As we step into, and away from, malleable malfeasance, we cannot but help to linger on what is, and what has been lost. In the United States, we have cheapened our culture with vulgarity, and purposeful misfortune, and cunning, evil, unrest. We have also abandoned a right celebration of our most beloved holidays.

For many of the younger among us, holidays are no longer celebrations of cultural totems, or validations of our differences in common. Now, holidays are just something to be exploited for advertising and time off.

Do we all still understand why St. Patrick’s Day is important?  Do we all truly divine the real meaning of a Valentine? Sure, we get together on Thanksgiving, but why are we culturally thankful?

Easter is more about bunnies and chocolate. Christmas is decorations and gifts. To be religious on a holiday today is to bring the swamp to the swimming pool and call it a vacation.

Those are some of the more fun holidays with colors, and trinkets, and funny hats — but what about the more serious nation-building holidays like Veteran’s Day and Memorial Day and President’s Day?

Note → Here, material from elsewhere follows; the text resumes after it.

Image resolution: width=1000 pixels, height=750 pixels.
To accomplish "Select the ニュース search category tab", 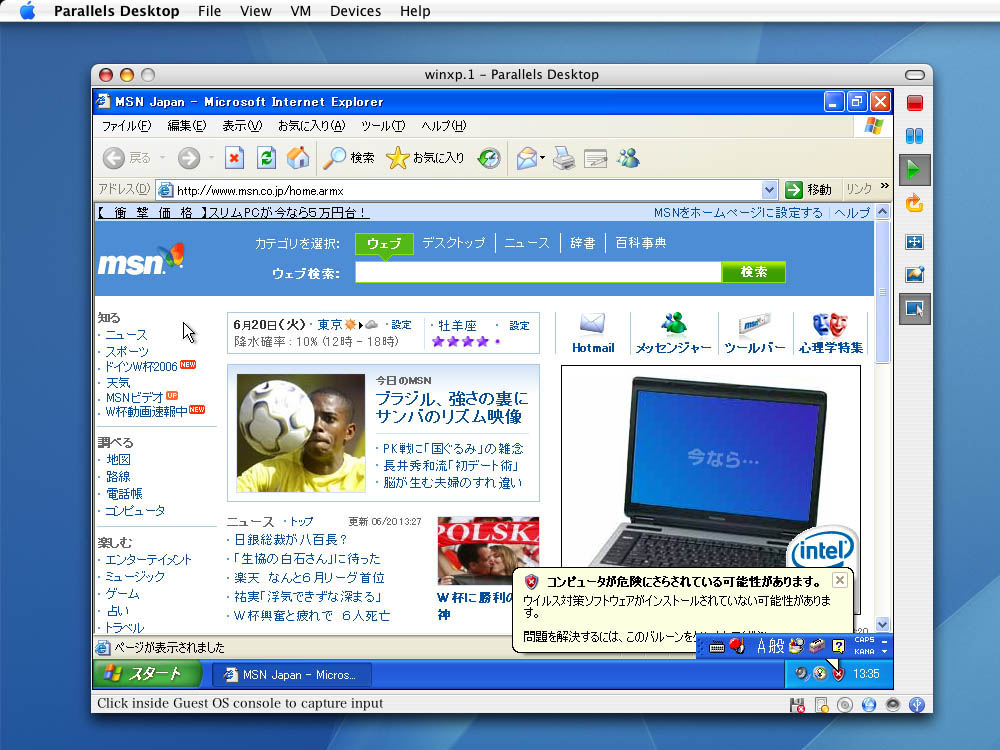I will point(526,243).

Sure, we pronounce the name of the holiday, but we speak without meaning or validation.

Now it is uncouth and uncool to be festooned upon the mantle of cultural heritage and in-depth meaning across generations of human being. Crispness and conviviality win the day. Sentimentality and melancholia are not just old school, but dead doorknobs.

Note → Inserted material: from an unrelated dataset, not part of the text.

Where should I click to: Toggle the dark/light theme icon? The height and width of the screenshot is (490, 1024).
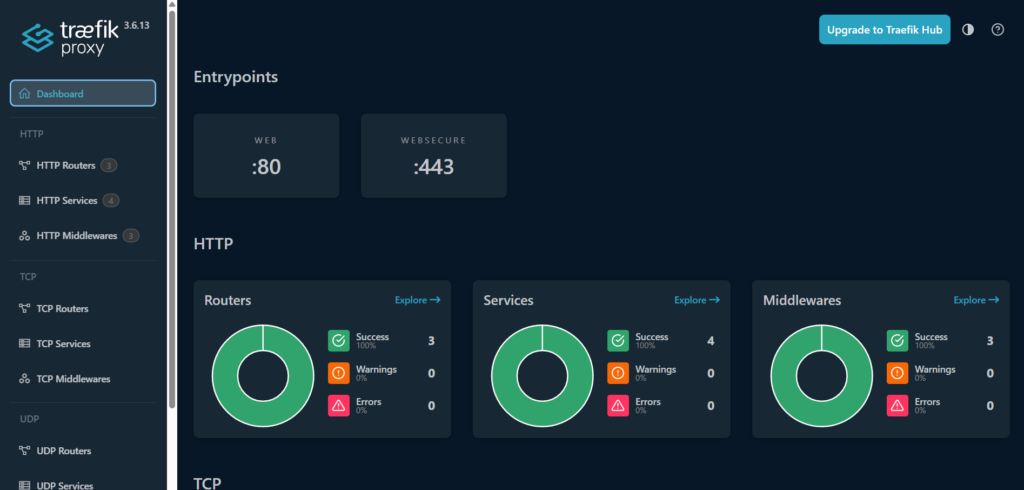[x=967, y=30]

We concurrently celebrate the bits of the ether of us. We connect translucently and nascently. We were born not to exist, but only to be; and we wait out our time here making cold connections that condescend no cultural cling.

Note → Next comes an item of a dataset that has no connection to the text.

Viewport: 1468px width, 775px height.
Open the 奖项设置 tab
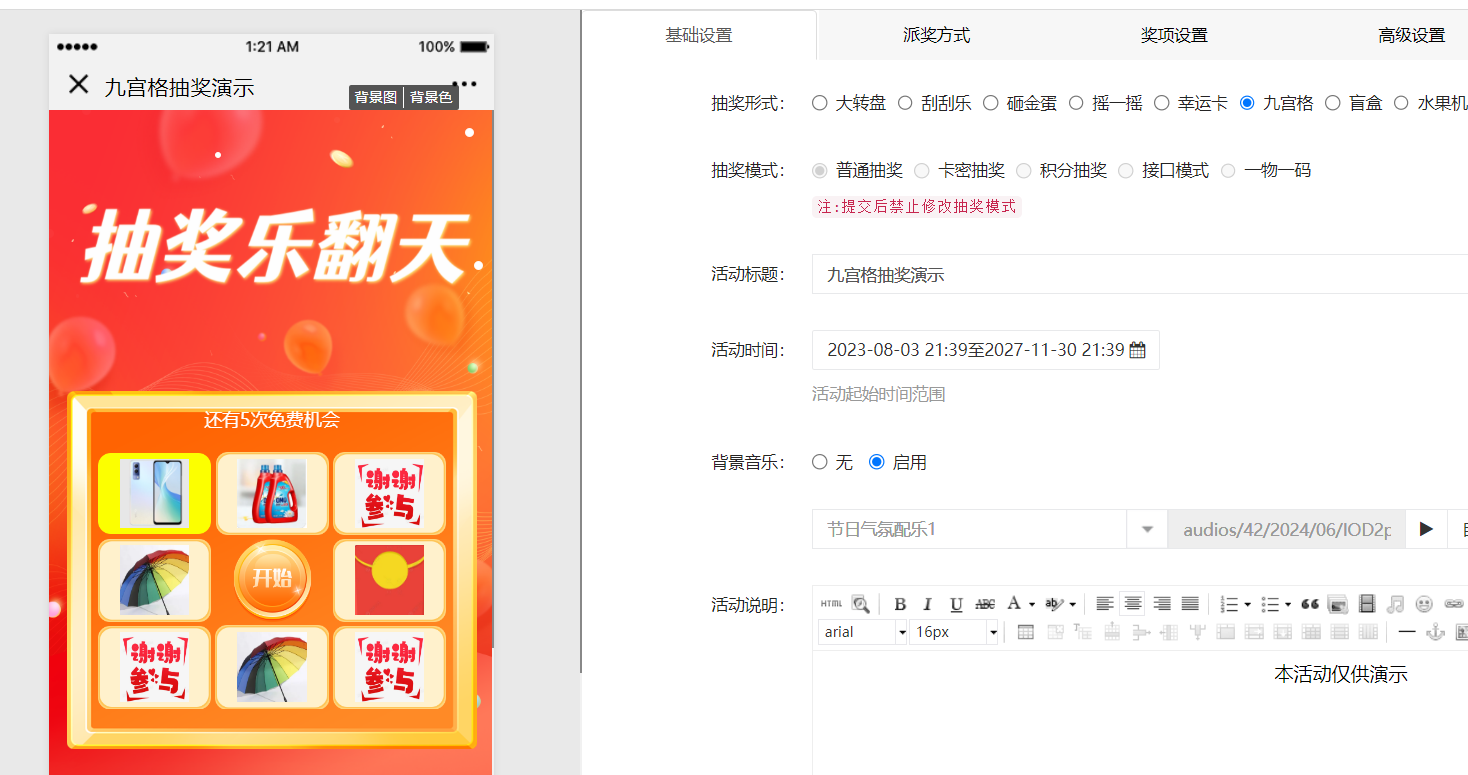pos(1174,36)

We may be a world of one now, but that sort of human compression has its variable drawbacks. We do not value the specific — and we are left longing for a shared parallax that means something to us beyond the hybrid social mind.

We have turned to memes to replicate our longing for meaningful holidays that touch the historic in us. A meme is a way of knowing; a forfeiture of the individual success for the willing education of the shared sensation of mindfulness.

When we worry about our educational, and aesthetic desecration, we must also look to the institutional loss of the cultural of us. We find contextual comfort and residual reflexivity in the tribal totems that bind us together in purpose and vision.

We find functional mechanisms of coping with loss and joy in the approved avenues of community sharing. We owe it to each other to validate our grief, and to shine on our successes — but when money, and fun, begin to mean more to us than suffering, and archaic origin stories — then not even the best of us can be saved by the beast of inhuman indifference.